The problem with Aretha Franklin’s handwritten wills

The problem with Aretha Franklin’s handwritten wills

On Behalf of | Apr 9, 2021 | Will |

When people do not create a plan for their assets, surviving family members must address estate settlement issues. Interested parties go through a legal process known as probate to resolve problems, such as handling the will, paying the deceased’s debts and appraising estate and property. 

Aretha Franklin did not have a valid will at the time of her death. When this happens, the probate court must decide how to distribute the assets. Without a formal declaration of last wishes, the proceedings may be time-consuming and complicated. 

The problem with handwritten wills

When Aretha Franklin died, it appeared that she did not have a will. However, people subsequently found three handwritten papers in her home and a fourth typed testament. She did not sign the most recent document. The law requires a valid will to have the signatures of the asset owner and two witnesses. Without these formalities, a court must determine if handwritten directives are legally binding documents. 

In addition to ruling whether these notes have legal implications, the court must also decide which version takes precedence.
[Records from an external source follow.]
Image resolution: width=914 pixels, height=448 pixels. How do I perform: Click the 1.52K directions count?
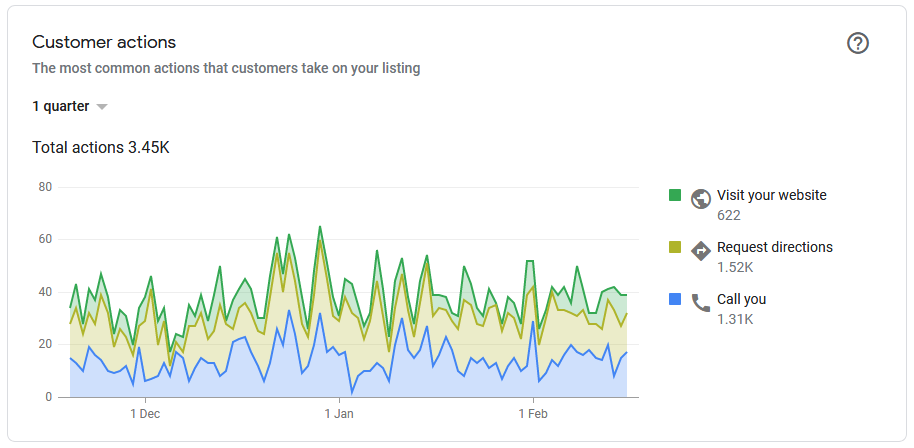coord(735,267)
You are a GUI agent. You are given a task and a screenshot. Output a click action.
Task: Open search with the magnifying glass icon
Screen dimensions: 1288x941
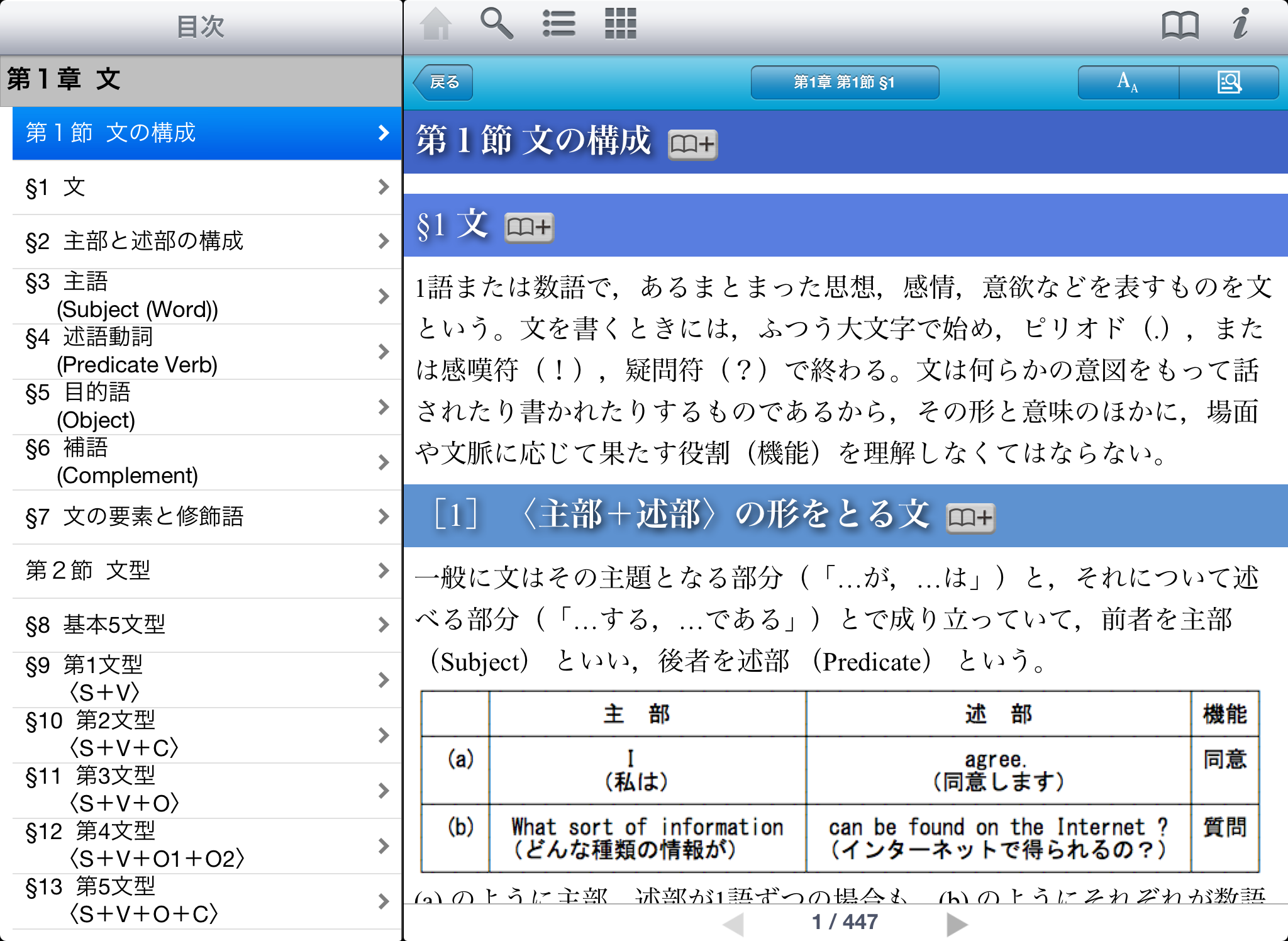(496, 25)
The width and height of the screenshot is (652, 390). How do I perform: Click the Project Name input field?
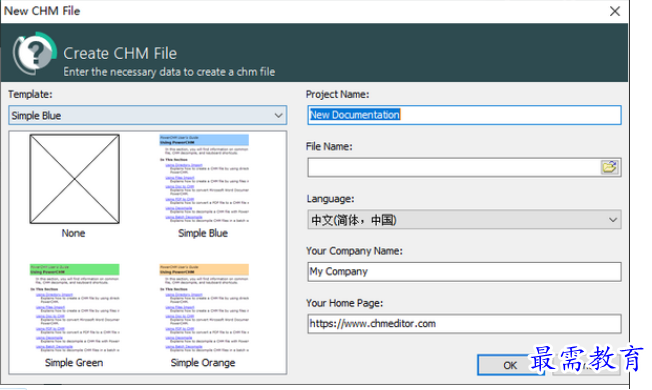point(464,115)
When someone wants to change a will’s details, it is vital to revoke the old version and create a new one. Doing this helps eliminate confusion regarding the distribution of estate funds. 

Estate planning with privacy concerns

Ms. Franklin was highly private regarding her finances. Privacy concerns may be why she did not have a formal will drafted that adhered to legal requirements. Creating a revocable trust during estate planning can keep information private and avoid future probate issues. Asset planning is the ideal way to avoid trouble for surviving relatives.